In the early days of the Obamacare debate, before the ACA was codified and passed, there was mention of and support for things like a “public option”, and even “Medicaid for all”. These possibilities sought to remove for-profit insurance companies from the loop entirely.
Some people heard about “government death panels” and responded by saying that they had already faced interference from such “panels”, that they existed, but that they were actually part of the for-profit insurance process that we already have. Anyone who has ever been denied an MRI or other test that their doctor believes would be helpful, all because some doctor sitting afar at their insurance company thinks it might be unnecessary, knows what this bureaucracy is like.
Some point out that the biggest buildings in any city are owned by insurance companies. What could we do with the money that they spend on CEO salaries, marketing, dividends? Should there be a for-profit angle to health insurance? Why is it a good idea to have a profit motive involved in whether or not someone gets an expensive treatment that could save their life?
But maybe, because of Obamacare, that is in the early stages of changing.
The Fiscal Times recently reported on a curious trend that is threatening insurance companies. This move has to do with Medicare and Medicaid, which was expanded under Obamacare.

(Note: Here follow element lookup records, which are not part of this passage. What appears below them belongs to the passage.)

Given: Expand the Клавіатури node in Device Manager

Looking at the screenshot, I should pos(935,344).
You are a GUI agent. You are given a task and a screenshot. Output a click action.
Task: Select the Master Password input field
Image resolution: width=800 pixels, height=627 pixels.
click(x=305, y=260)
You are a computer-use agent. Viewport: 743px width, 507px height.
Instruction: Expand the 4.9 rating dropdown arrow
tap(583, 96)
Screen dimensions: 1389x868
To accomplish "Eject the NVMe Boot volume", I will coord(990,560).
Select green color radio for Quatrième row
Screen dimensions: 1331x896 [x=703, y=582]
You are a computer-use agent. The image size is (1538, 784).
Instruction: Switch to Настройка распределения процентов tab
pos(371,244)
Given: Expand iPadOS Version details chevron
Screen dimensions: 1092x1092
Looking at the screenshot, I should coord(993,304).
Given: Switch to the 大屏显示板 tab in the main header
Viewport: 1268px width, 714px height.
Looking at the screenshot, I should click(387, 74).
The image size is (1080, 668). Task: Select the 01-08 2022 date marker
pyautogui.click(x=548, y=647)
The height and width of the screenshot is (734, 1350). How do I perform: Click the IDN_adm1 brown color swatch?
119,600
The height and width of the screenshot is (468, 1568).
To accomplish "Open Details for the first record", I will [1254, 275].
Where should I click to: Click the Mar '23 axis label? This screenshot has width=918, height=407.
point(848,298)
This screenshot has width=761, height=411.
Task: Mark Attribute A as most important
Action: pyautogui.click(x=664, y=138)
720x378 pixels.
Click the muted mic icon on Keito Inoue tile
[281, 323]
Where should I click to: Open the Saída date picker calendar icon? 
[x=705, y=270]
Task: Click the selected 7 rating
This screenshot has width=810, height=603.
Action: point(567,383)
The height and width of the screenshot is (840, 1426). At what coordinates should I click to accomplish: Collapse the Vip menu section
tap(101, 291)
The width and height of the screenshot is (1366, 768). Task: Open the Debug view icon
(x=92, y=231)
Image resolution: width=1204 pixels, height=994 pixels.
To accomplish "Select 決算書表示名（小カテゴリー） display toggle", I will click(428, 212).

Most hospitals end up taking less for services they render when the payor is Medicaid. But Medicaid is not a program paid directly from “the government”. Instead, it is administered through existing insurance companies, all of whom are required to maintain certain basic coverages in their Medicaid plans. Some offer more, but none can offer less, by law.
Hospitals are now looking at setting up their own in-house Medicare Advantage plans, thereby keeping both the payments and the premiums collected within their walls, cutting out the Humana’s, Aetnas, and other big dig insurance companies.
Dr. Kenneth L. Davis, CEO and president of Mount Sinai Health System in New York, which is setting up just such a system, says, “Inevitably the large systems are going to move to take part of the premium dollar.”
This model is actually not new. Kaiser Permanente has been operating as insurance company and health care delivery system for years. This is called an “integrated delivery system”. And it is where health care is headed in the future. And experts predict that insurance-only models of business, with no delivery of care, will be phased out by competition in the not-too-distant future.